News Release

One vent just isn't enough for some volcanoes

Peer-Reviewed Publication

Frontiers

Mount Etna and its Wandering Craters

image: Lava fountaining episode occurred on Nov. 17, 2013, at the New South-East Crater. view more 

Credit: Professor Valerio Acocella

One vent just isn't enough for some volcanoes: the curious case of Mount Etna's wandering craters.

Volcanoes are geology at its most exciting. They seem so fiery, dangerous and thrillingly explosive. That may be true, but most old and mature volcanoes are surprisingly stuck in their ways and even if when they will blow is difficult to forecast, where they will blow from is often more predictable.

The majority of volcanoes look as they do in a child's drawing; like a steep mountain with its head cut off. They have a summit crater and, if they erupt, it is from this rocky orifice that lava and ash spews. But this is not the case with Mount Etna on the Island of Sicily, Italy, a study published in the open-access journal Frontiers in Earth Science found.

Etna has been collecting new summits as though they are Pokémon. It is as if the mountain has had an outbreak of acne, with multiple cones forming in a geologically short space of time. According to Professor Valerio Acocella, of Roma Tre University and his colleagues from Ingv Catania, this makes Etna "perfect for study".
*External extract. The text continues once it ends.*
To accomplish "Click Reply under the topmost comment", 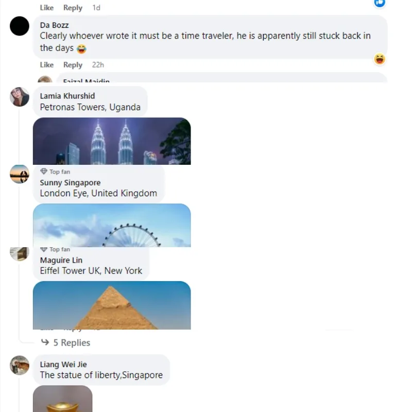I will [73, 8].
Valerio and his fellow researchers have been using data collected over the past ten years from thermal imaging satellites, ground measurements and onsite monitoring of the volcano to document its unruly behavior and try and work out why it has more vents than most volcanoes.

Valerio claims that "the fact that Etna is continuously active allows us to capture many evolutionary processes, within a decade or less, which, at any other volcano would (only) be seen over much larger spans of decades or centuries." As a consequence, "Etna is probably one of the best monitored and studied volcanoes in the world."

The team observed how over the past few decades eruptions have moved from a central crater to a new one developed to its south, before that too was soon abandoned and another cone, to the southeast, quickly formed and rose to dominance. The researchers attribute this wandering eruptive activity to an instability on the volcano's eastern flank.

It is as if the mountain is suffering subsidence, with the weight of the summit being undercut by the movement of the volcano's lower portion to the east. This is causing new stresses and pressures to the structure as a whole. But this is more than just an academic study seeking to understand the history of a world famous and fascinating volcano.

Being able to calculate where and when Etna might erupt in the future is of pivotal importance to the people who live near it. Valerio and his colleagues warn that the new zones of weakness recently formed on the volcano summit may result from these processes and may an increase the chance of volcanic eruptions and landslide hazards.